While wireless activity trackers are fairly discrete, once you know what they look like it’s easy to spot other people wearing them. BodyMedia’s Fit CORE arm bands are probably the most conspicuous, with the Nike Fuelband’s distracting LED display coming in at a close second. Since I started using my Nike+ sportband I notice the wristbands, the armbands and chest straps where people are working out–bike paths, running, at the gym. Every now and then, I will see people wearing activity trackers at the grocery store, but usually I only notice them in workout contexts. It’s outside workout environments like the gym, where I wonder what people use their fitbit ultras for (running? hiking? cycling? walking? just counting steps?). I’m also really curious about people who share their workout information on social media sites. I am reluctant to use all the sportband tools because of the social networking aspects of the Nike+ interface. On the other hand, I do like most of the map features.

Nike+ mobile app

Over the past few months I’ve spoken with a few colleagues about the promises, mythology and rhetoric of Big Data and how many of these ideas get folded into arguments about social data and personal information management. A lot of the activity tracking tools have sharing and social networking options so that you set can set goals and share your results with your network of friends or other fitness enthusiasts with with the same training goals. Fitness tracking is different from self quantification or bodyhacking, so I’m going to try and locate some of the differences and similarities between tracking for marathon training and lifelogging for discovery. I’m also interested in seeing if they’re are differences between gadgets and recording devices (both digital and analog) to collect activity data.
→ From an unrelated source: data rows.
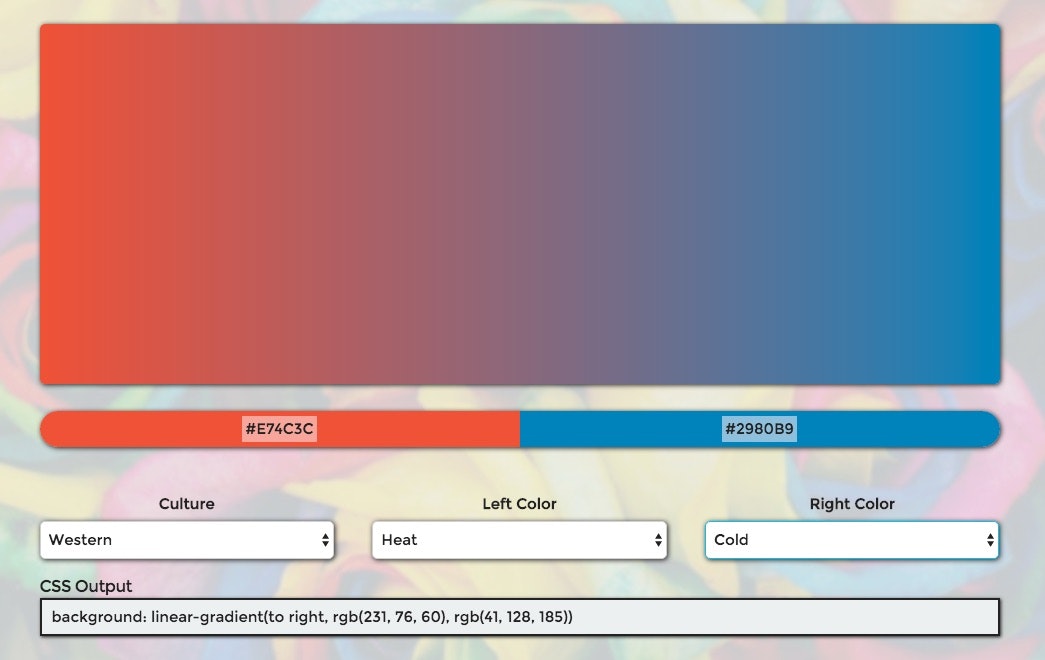This screenshot has height=660, width=1045.
Task: Open the Left Color dropdown showing Heat
Action: 519,540
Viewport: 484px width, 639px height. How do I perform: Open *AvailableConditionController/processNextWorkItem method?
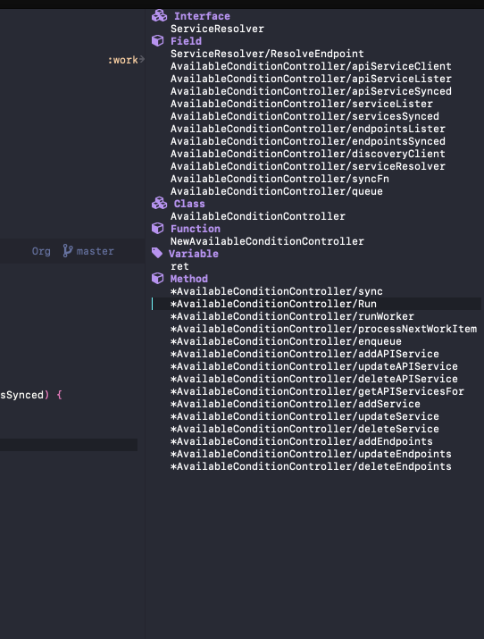click(x=323, y=329)
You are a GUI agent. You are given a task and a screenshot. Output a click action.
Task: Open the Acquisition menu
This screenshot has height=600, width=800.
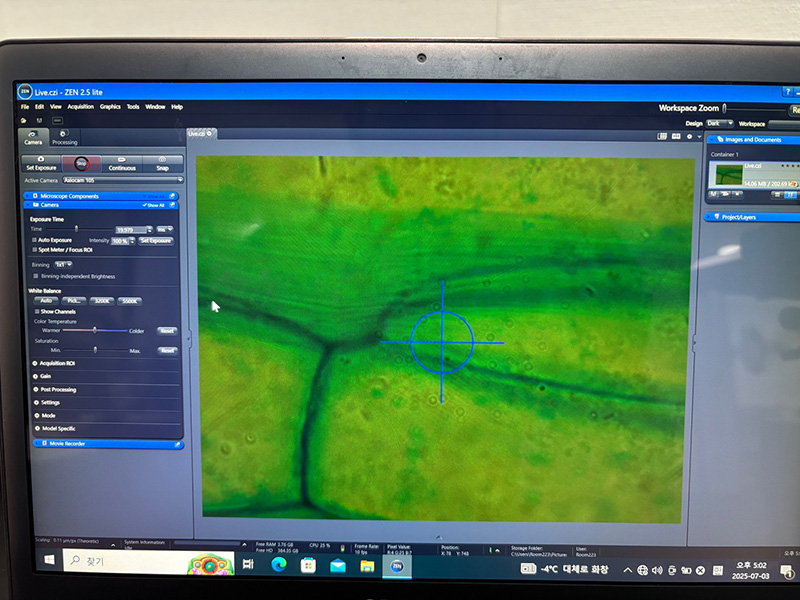(80, 106)
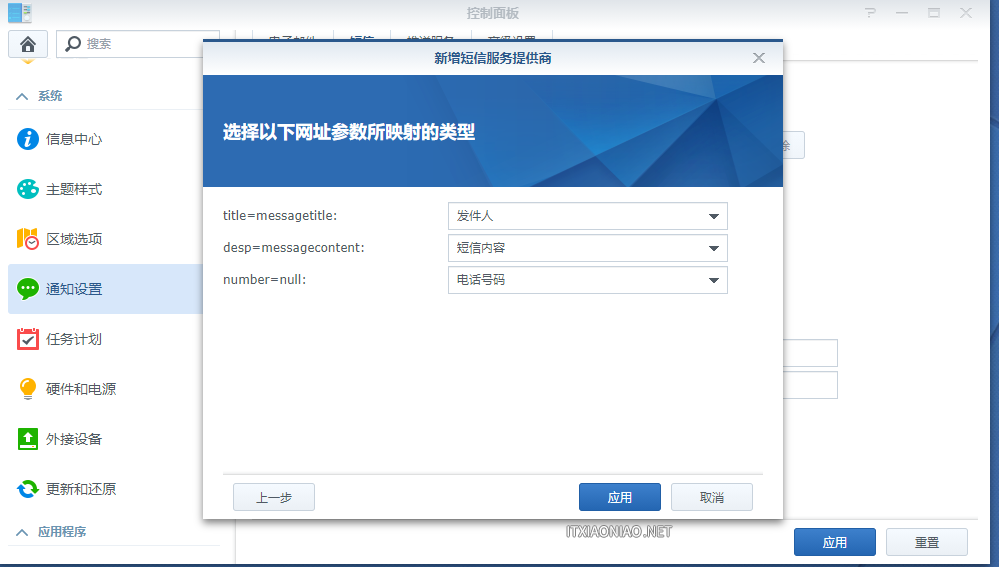This screenshot has height=567, width=999.
Task: Close the new SMS provider dialog
Action: click(759, 58)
This is my first concerted effort at ramping up to a quantified self project. I’ve done personal data collection before, on a cross-country bike tour Cycling for Libraries 2011, from Copenhagen to Berlin. This was mostly video and GPS coordinates. It was fun to do it in a group of cyclists, there were at least 5 other people collecting video, GPS coordinates, and distance covered. I also worked on a mobile survey app for participatory sensing collection, and I tested the app by logging GPS and submitting surveys. The difference between collecting personal information as part of a small group or community and collecting as an individual can mean different things: you have different motivations for collecting and you can make different arguments based on those contexts of collection. I’m excited to see what conclusions I will be able to draw about myself, activity trackers, and QS after a few months of personal data collection.